Investors had almost R1.9trn invested with the local Collective Investment Schemes (CIS) industry at the end of December 2015. This represents an increase of around R200bn from the R1.7trn in assets under management at the end of 2014.
The CIS industry statistics for 2015, released by the Association for Savings and Investment South Africa (Asisa), also show that the local CIS industry attracted net inflows of R101bn in 2015, only slightly less than the R109bn recorded in the previous year.
Leon Campher, CEO of Asisa, said this was achieved in a tough environment marked by economic turmoil, political uncertainty and local and international market volatility.
Investment vehicle of choice
Campher said SA Multi Asset portfolios have become the investment vehicle of choice for the majority of investors and their financial advisers over the past five years.
“While at the end of December 2010 almost half of all assets under management were held in SA Interest Bearing portfolios, we now have 51% of assets invested in Multi Asset portfolios,” he said.
Multi Asset portfolios make it possible to achieve diversification across asset classes within one fund managed by an expert portfolio manager.
In 2015, investors committed a total of R58bn to SA Multi Asset portfolios, with the income sub-category proving the most popular (R17.5bn), followed by Low Equity (R16.9bn).
SA Interest Bearing Money Market portfolios attracted net inflows of R22bn in the 12 months ended December 2015. SA Equity portfolios recorded net inflows of R8bn, while SA Interest Bearing portfolios suffered net outflows of R19bn.

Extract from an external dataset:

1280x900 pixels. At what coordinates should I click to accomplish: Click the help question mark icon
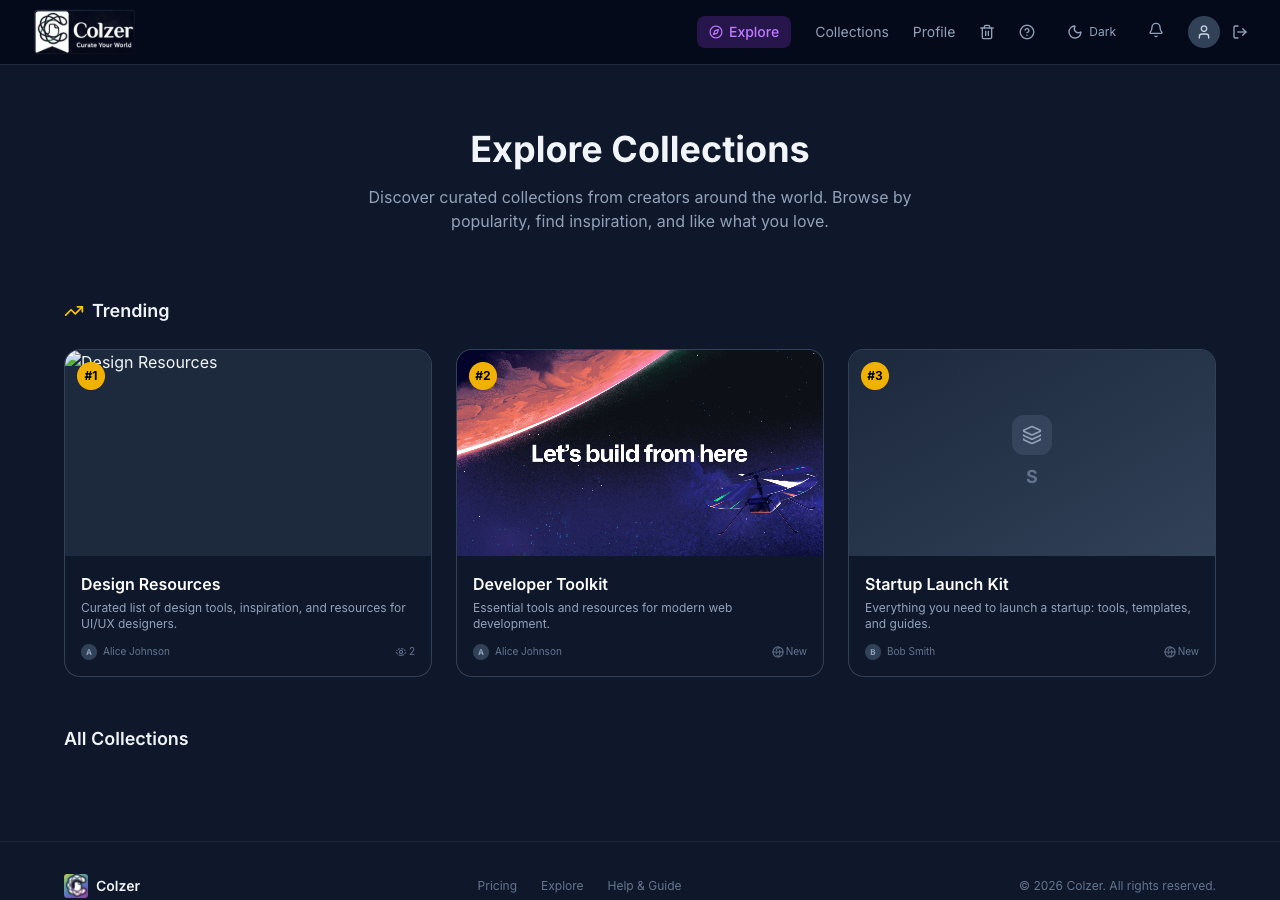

Campher said South African investors have a very different risk appetite to their international counterparts. Investor preference for Multi Asset portfolios, for example, appears to be unique to South Africa.
Internationally, investors tend to opt predominantly for equity portfolios (42% of all international CIS assets), followed by bond portfolios (22%), balanced portfolios – known as Multi Asset portfolios in SA - (14%) and then money market portfolios (13%).
In South Africa Multi Asset portfolios hold 51% of assets, equity portfolios - including real estate - 25%, money market portfolios 16%, and bond portfolios 8%.
Worldwide, there are 101 967 collective investment scheme portfolios with total assets under management of $36.1trn as at the end of September 2015. At the end of December 2015, South African investors had a choice of 1 327 portfolios – an increase of 156 portfolios from the previous year.
Time in the market
Campher said, while the majority of South African investors remain wary of equity exposure, portfolios with some general equity exposure have on average delivered annual returns of 9% or more per year (net of fees) over five years, 10 years and 20 years to the end of December 2015.
“This proves that it is time in the market that delivers solid returns over the long-term and not timing the market. The only way to beat volatility is with an appropriately diversified portfolio, provided you give it a chance over the longer term to help you achieve your investment goals,” said Campher.
Campher said 32% of the inflows into the CIS industry in the 12 months to the end of December 2015 came directly from investors – down by 1% from 2014. He pointed out, however, that this does not mean that these investors acted without advice.
“We believe that a number of direct investors pay for advice and then make their choice of portfolio,” said Campher.
Intermediaries contributed 20% of new inflows, compared to 22% in 2014. Linked investment services providers (Lisps) generated 24% of sales (22% in 2014) and institutional investors like pension and provident funds contributed 24% (23% in 2014).
Locally registered foreign portfolios held assets under management of R364bn at the end of December 2015, compared to R283bn at the end of December 2014. These foreign portfolios recorded net inflows of R2.4bn over the 12 months to the end of 2015. There are currently 370 foreign currency denominated portfolios on sale in South Africa.